Mumbai, Feb 2: Kerala Chief Minister Pinarayi Vijayan on Sunday slammed the BJP-led central government on the Citizenship Amendment Act (CAA) and said that the new law only serves the objectives of the Sangh Parivar of turning India into a Hindu Rashtra.

He said that in order to achieve their objectives, the "communal elements" are trying to divide India's people through the same strategy as employed by the British colonisers in the past.

Lauding people in Mumbai for their protests against CAA, the National Register of Citizens (NRC) and the National Population Register (NPR), the Kerala chief minister also outlined three reasons for his government's decision to reject the Citizenship Amendment Act.

"Over the last several weeks, Mumbai citizens made clear their unyielding opposition to efforts made by Hindutva elements to tear apart the secular fabric of our society.
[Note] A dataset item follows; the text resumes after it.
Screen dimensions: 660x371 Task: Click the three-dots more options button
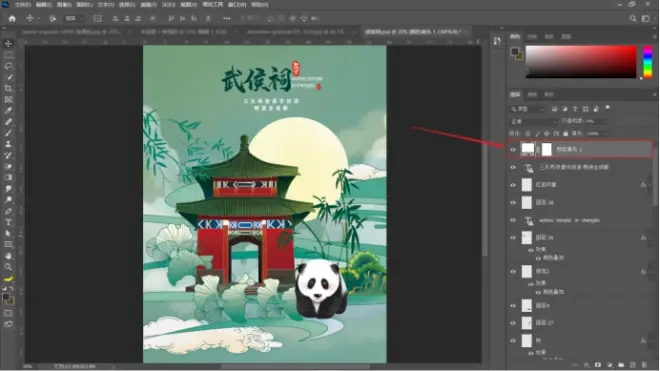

I express solidarity with struggles being made across the city in defence of secularism and the Indian Constitution," Vijayan said at an event here.

The chief minister was addressing the 'Mumbai Collective' here on the topic of 'National struggle against communalism'.

"The government of Kerala is acting as per the Constitution. Like Kerala, other states are also looking at CAA as against the fundamentals of the Constitution. It (CAA) violates basic human rights and is divisive and deeply discriminatory," CM Vijayan said, adding that the new citizenship law only furthers the Sangh Parivar's objective of creating a Hindu Rashtra.

He said the CAA needs to be rejected for three basic reasons.

"First, it is against the letter and spirit of our Constitution. Secondly, it is highly discriminatory and violative of human rights. Thirdly, it seeks to impose philosophy of Sangh Parivar with its mission of Hindu Rashtra," the chief minister said.

Vijayan also participated in the human chain organised by Left Democratic Front (LDF) against CAA and NRC and said that "the law is a threat to the secularism of this country".

The newly enacted law is facing stiff opposition across the country with several non-NDA states including Kerala, West Bengal, Rajasthan and Punjab refusing to implement it.

Rajasthan, Kerala and Punjab have passed resolutions against the recently amended law in their respective state Assemblies.

The CAA grants citizenship to Hindus, Sikhs, Jains, Parsis, Buddhists and Christians fleeing religious persecution from Pakistan, Afghanistan and Bangladesh and who came to India on or before December 31, 2014.